Ahead of his upcoming new Disney+ series, The Falcon and the Winter Soldier star Anthony Mackie looks back on his tenure in the Marvel Cinematic Universe as Falcon, the superhero moniker of Sam Wilson. Now that he is one of the brand’s leading men, Mackie says, he can hopefully help its productions look a little less uniformly white. “When The Falcon and the Winter Soldier comes out, I’m the lead,” Mackie told actor Daveed Diggs during the pair’s recent Variety Actors on Actors interview. “When Snowpiercer came out, you’re the lead. We have the power and the ability to ask those questions. It really bothered me that I’ve done seven Marvel movies where every producer, every director, every stunt person, every costume designer, every PA, every single person has been white.”
According to Mackie, who first entered the MCU in 2014’s Captain America: The Winter Soldier, almost as insulting as the lack of behind-the-scenes diversity on most Marvel films with a largely white cast was realizing Black Panther had no problem hiring Black people to its pivotal roles. Was the implication, he asks, that those hires weren’t skilled enough to work on the studio’s other blockbusters?
“We’ve had one Black producer; his name was Nate Moore,” the Avengers: Endgame actor recalls. “He produced Black Panther. But then when you do Black Panther, you have a Black director, Black producer, a Black costume designer, a Black stunt choreographer. And I’m like, that’s more racist than anything else. Because if you only can hire the Black people for the Black movie, are you saying they’re not good enough when you have a mostly white cast?”

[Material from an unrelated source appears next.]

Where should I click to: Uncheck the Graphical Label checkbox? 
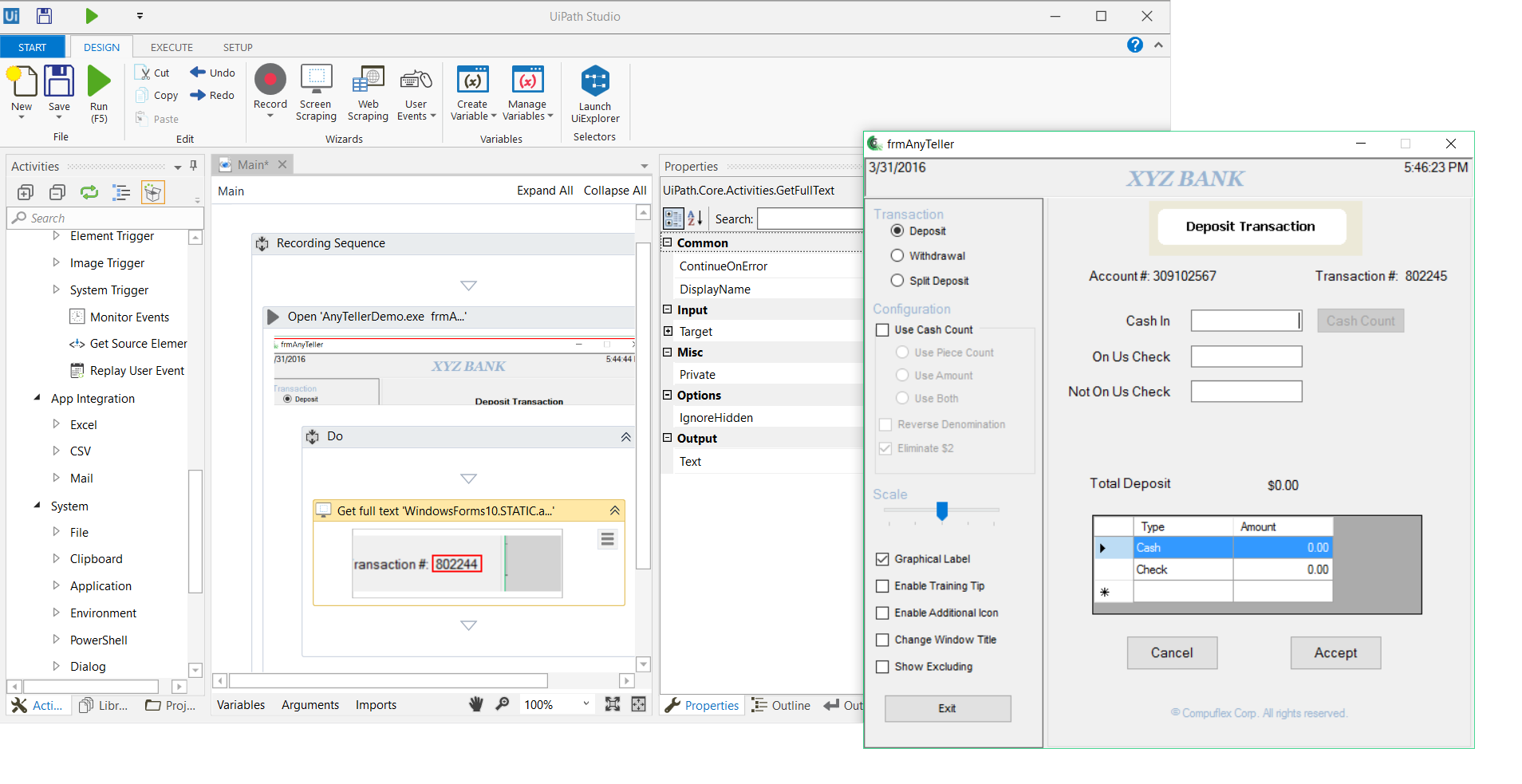[x=882, y=559]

According to Mackie, Marvel can at least achieve short-term changes by hiring “a new generation of people who can put something on their résumé to get them other jobs,” a goal he plans to push for as an actor of color heading up his own series. Concludes The Woman in the Window star, “My big push with Marvel is hire the best person for the job. Even if it means we’re going to get the best two women, we’re going to get the best two men. Fine. I’m cool with those numbers for the next 10 years, because it starts to build a new generation of people who can put something on their résumé to get them other jobs. If we’ve got to divvy out as a percentage, divvy it out. And that’s something as leading men that we can go in and push for.”